I was not an active shooter but had film cameras since the late 50s. I used them on family vacations or holidays, mostly casual snap shots. I got a little more serious Yashica in the late 60s that got more use and a lot more use when I got married in '72 and our daughter was born in late 73. I set up a small darkroom and played with black/white. In 78 I was newly divorced and rewarded myself with a new Canon A1 and several good lenses and my frequent international travels put the camera to good use. I loved that camera, beat it to death but never failed and always worked well. I loaned the whole rig to a GF who was starting photography school including 14 lenses. 3 weeks later she sold it all and that was the end of my photography and GF for a while. Has a couple point and shoots after that.
In the 70s and 80s I took a number of shots in my recording studio which were licensed to the labels for album covers. Casual snap shots, usually with black and white film, low light moody shots of the artist relaxing or discussing something with the producer or a musician. One shot was featured on a large album and my royalties earned enough to buy a vacation home on the beach in Maui. My deal was for a small % based on sales and the label thought, being a first record for the artist that it would be essentially free for them if based on sales instead of a standard royalty deal for incidental images. The first album sold 5 million copies.
In 76 I did an album that also had one of my B/W images on the jacket that had a regular licensing fee because it was an established group but it turned out to be the biggest selling album in history until Michael Jackson's Thriller beat it by 1million unit sales of 50,000,000 copies. In 2001 I retired for the 3rd time and gave everything, everything except 1 house, 1 car and a small storage unit of person items, gave away everything including houses, cars, airplane an a successful business and moved to St Petersburg Russia. It is such a beautiful city, which I had visited first in 1976 it was shame I only had a little Canon point and shoot. A girlfriend talked me into getting a more flexible camera so the next visit back to the US, I stopped by the old neighborhood camera store I used shop in.
The salesgirl showed me the Canon models that fit my desired price range and the spec choice was the 450D but as soon as it was in my hand I was disappointed, it felt like a plastic toy. The girl said there was a similar camera that just came out by Nikon that she said would feel better but she did not want to show me because it was twice as much. I felt the new model, a D90 and it fit perfectly in my hand and seemed logically laid out. I bought it, a SB800, a Lowepro backpack, and 1 50 1.4 lens and blew 3 times my budget. I took to it right away and shot every day, carried it with me everywhere, added a 70-200 2.8vr and 17-55 2.8 and a 10-20 3.5 Sigma. Kept adding lenses and built home made studio strobes, and had a ball. Now I shoot less because the D800 and kit is to heavy to carry everywhere, but do events, weddings, portraiture, dance clubs, theater, ballet and architecture. Currently have the D90, with over 130k frames, D7000 and D800 and might add a D500 this summer. I don't need it, in fact any of my cameras would do fine. But I want one.

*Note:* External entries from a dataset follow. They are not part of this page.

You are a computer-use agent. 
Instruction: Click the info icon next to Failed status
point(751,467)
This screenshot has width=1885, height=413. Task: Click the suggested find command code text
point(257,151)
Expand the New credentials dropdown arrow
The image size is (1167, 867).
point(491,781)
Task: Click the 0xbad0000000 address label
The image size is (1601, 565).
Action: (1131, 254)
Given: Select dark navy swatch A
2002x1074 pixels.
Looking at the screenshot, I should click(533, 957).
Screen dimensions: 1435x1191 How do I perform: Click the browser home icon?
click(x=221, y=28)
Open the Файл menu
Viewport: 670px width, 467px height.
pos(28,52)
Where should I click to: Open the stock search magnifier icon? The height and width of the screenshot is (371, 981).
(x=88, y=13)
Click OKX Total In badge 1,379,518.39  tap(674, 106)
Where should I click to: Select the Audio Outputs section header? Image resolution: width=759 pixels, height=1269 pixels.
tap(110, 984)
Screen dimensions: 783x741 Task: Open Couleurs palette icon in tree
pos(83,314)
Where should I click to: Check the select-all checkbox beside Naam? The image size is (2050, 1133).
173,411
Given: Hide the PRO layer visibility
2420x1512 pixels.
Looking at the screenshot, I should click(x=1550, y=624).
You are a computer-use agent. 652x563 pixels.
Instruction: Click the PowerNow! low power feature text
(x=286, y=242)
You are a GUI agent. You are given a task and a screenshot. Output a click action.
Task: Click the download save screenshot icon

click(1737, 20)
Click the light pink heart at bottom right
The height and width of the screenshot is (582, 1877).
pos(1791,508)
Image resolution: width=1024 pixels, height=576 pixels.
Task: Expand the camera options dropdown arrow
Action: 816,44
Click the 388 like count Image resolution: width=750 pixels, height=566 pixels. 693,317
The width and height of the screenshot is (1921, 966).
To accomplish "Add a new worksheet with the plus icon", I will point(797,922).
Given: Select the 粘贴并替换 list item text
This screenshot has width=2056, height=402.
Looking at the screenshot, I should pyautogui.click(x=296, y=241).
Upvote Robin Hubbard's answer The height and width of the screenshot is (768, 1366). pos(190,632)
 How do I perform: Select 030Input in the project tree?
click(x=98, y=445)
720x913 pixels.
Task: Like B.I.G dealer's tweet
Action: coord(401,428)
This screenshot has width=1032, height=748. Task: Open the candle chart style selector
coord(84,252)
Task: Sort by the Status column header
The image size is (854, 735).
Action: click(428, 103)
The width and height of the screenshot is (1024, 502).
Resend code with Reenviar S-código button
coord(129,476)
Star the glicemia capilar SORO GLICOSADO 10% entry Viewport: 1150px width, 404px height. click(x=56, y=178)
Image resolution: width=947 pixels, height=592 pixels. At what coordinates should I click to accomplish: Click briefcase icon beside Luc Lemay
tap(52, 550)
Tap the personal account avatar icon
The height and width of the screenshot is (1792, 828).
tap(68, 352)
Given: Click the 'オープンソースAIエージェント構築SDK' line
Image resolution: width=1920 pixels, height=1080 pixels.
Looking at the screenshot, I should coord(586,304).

In the 70s and 80s I took a number of shots in my recording studio which were licensed to the labels for album covers. Casual snap shots, usually with black and white film, low light moody shots of the artist relaxing or discussing something with the producer or a musician. One shot was featured on a large album and my royalties earned enough to buy a vacation home on the beach in Maui. My deal was for a small % based on sales and the label thought, being a first record for the artist that it would be essentially free for them if based on sales instead of a standard royalty deal for incidental images. The first album sold 5 million copies.
In 76 I did an album that also had one of my B/W images on the jacket that had a regular licensing fee because it was an established group but it turned out to be the biggest selling album in history until Michael Jackson's Thriller beat it by 1million unit sales of 50,000,000 copies. In 2001 I retired for the 3rd time and gave everything, everything except 1 house, 1 car and a small storage unit of person items, gave away everything including houses, cars, airplane an a successful business and moved to St Petersburg Russia. It is such a beautiful city, which I had visited first in 1976 it was shame I only had a little Canon point and shoot. A girlfriend talked me into getting a more flexible camera so the next visit back to the US, I stopped by the old neighborhood camera store I used shop in.
The salesgirl showed me the Canon models that fit my desired price range and the spec choice was the 450D but as soon as it was in my hand I was disappointed, it felt like a plastic toy. The girl said there was a similar camera that just came out by Nikon that she said would feel better but she did not want to show me because it was twice as much. I felt the new model, a D90 and it fit perfectly in my hand and seemed logically laid out. I bought it, a SB800, a Lowepro backpack, and 1 50 1.4 lens and blew 3 times my budget. I took to it right away and shot every day, carried it with me everywhere, added a 70-200 2.8vr and 17-55 2.8 and a 10-20 3.5 Sigma. Kept adding lenses and built home made studio strobes, and had a ball. Now I shoot less because the D800 and kit is to heavy to carry everywhere, but do events, weddings, portraiture, dance clubs, theater, ballet and architecture. Currently have the D90, with over 130k frames, D7000 and D800 and might add a D500 this summer. I don't need it, in fact any of my cameras would do fine. But I want one.